Um, did I say in my last post that I wouldn’t actually use presets myself? I stand corrected. I had these lackluster photos sitting around for weeks, and when I finally sat down to edit them, I thought, “Ok, let’s see if a preset can help!”
Top left is my original photo – I’d tweaked the colour and exposure a bit, but it seems a bit flat. Everything else: a whole bunch of presets! I can’t actually tell which is the one I picked to apply to the other pictures… I think it might be the top right?

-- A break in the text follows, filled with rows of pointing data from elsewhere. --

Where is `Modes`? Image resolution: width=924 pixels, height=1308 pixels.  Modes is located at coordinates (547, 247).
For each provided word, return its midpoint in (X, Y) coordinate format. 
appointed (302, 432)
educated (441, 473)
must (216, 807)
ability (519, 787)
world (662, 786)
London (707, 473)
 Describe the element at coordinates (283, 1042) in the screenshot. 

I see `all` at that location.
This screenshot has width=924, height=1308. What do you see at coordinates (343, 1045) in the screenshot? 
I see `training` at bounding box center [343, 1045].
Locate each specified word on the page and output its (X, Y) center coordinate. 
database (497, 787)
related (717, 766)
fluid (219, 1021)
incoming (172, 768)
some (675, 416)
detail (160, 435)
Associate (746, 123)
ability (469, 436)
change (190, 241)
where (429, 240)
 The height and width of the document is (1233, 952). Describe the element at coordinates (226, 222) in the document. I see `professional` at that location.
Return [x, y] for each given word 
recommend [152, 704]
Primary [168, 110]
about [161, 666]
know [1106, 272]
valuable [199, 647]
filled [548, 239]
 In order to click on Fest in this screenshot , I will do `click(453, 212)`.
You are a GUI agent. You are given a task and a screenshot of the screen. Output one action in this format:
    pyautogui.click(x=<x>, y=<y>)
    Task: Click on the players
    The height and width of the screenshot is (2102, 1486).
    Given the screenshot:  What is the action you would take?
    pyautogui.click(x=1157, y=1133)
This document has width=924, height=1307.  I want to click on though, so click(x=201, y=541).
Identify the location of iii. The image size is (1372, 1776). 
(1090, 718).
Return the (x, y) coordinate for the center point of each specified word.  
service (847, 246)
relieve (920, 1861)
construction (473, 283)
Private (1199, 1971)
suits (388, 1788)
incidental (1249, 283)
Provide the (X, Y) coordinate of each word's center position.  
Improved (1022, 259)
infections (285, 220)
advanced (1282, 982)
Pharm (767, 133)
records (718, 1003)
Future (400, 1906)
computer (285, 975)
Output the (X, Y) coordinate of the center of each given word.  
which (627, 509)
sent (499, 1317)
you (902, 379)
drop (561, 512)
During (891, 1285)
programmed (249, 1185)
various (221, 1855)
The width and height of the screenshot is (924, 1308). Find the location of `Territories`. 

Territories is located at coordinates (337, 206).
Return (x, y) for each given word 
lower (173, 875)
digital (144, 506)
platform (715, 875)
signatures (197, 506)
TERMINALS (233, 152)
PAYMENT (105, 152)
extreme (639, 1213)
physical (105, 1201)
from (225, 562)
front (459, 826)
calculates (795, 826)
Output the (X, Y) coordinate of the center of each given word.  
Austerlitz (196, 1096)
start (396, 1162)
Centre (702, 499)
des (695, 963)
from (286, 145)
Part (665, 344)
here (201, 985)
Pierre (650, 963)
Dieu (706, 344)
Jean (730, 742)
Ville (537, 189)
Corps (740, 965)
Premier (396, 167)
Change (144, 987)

I ended up choosing a preset called “High Contrast” which literally just adds more contrast! When I edit photos, I might put the contrast up to 5 or 10, but this set it much higher at 50. That means the lights are lighter, the darks darker, and the mid tones are less prominent. It did wash out my skin tone and jeans a bit, so I used the brush tool to lighten and warm those areas a bit after.
This is the Style Arc Ginger top, which lured me in with its interesting twist effect! Which is, of course, totally lost in this print. Oh well! I’ve seen nice versions of this pattern by Jean Margaret and Thornberry, and 110 Creations did a version without the twist. I enjoyed the mental aerobics of making something unintuitive, with only Style Arc’s limited instructions for help.
Basically, the pattern pieces are the same triangle shape you’d expect from any cross-over blouse… but then the diagonal edged are seams together vertically for a few inches at bust height! That creates the neckline, and the excess fabric drapes in a twisted effect. The overlapping front hems are then sewn together in a (confusing) right-side to wrong-side way. I found the inner layer sagged out from under the outer layer, so I ended up topstitching a hem to make everything stay put.
In fact, the hem and finishing are my biggest beef with this pattern. The back is hemmed separately, the front hem hangs funny, and when the two are combined it just feels inelegant. There must be a better way to do this, right? (I’m wondering if a hem band would just be the simplest option?) I also need a bit more width across the back. Ideally, I’d love a back shirt-tail hem like most of the rtw versions of this style that I’ve seen, but that would complicate the hem even more!
I made a few adjustments along the way, and I few I’d make next time:
- shortened and angled the dolman sleeves
- stitched the neckline closed an extra inch. I still need a cami under it for work (if I’m every going to bend forward, that is!) so maybe next time I’ll just leave it open?
- the pattern has you turn and stitch the neckline, THEN sew the two sides together through the finished edges. I chose to sew the pieces together first on the sewing machine, then coverstitch the seam allowance back to finished the edge. I think that made it much cleaner!
- Next time, I’ll figure out how to remove the two pleats at the shoulder. I really don’t need extra fabric hanging down over my armpits and side bust!
You can probably tell I’m not enamoured with the pattern… but I am happy I made it! I wanted to try this chartreuse green for my fall Pantone capsule, and I think this top is as good a use of that ITY as I could have come up with. It’s a perfectly nice little top, and I could see it being very chic with a few tweaks.
I recorded an episode of the Love To Sew podcast recently, and one of the things we talked about was how valuable it is to take risks with sewing projects sometimes! This is a new colour for me, a new design, and a pattern company I don’t sew often… so it’s much more about the sewing process than the finished product for me! Now I can go back to my trusty TNTs for a while, until it’s time to experiment again!
On the podcast, I suggested that maybe 1 in 10 projects should be an experiment in some way – what is the right ratio for you? 1 in 5? 1 in 100? Every single time, or never?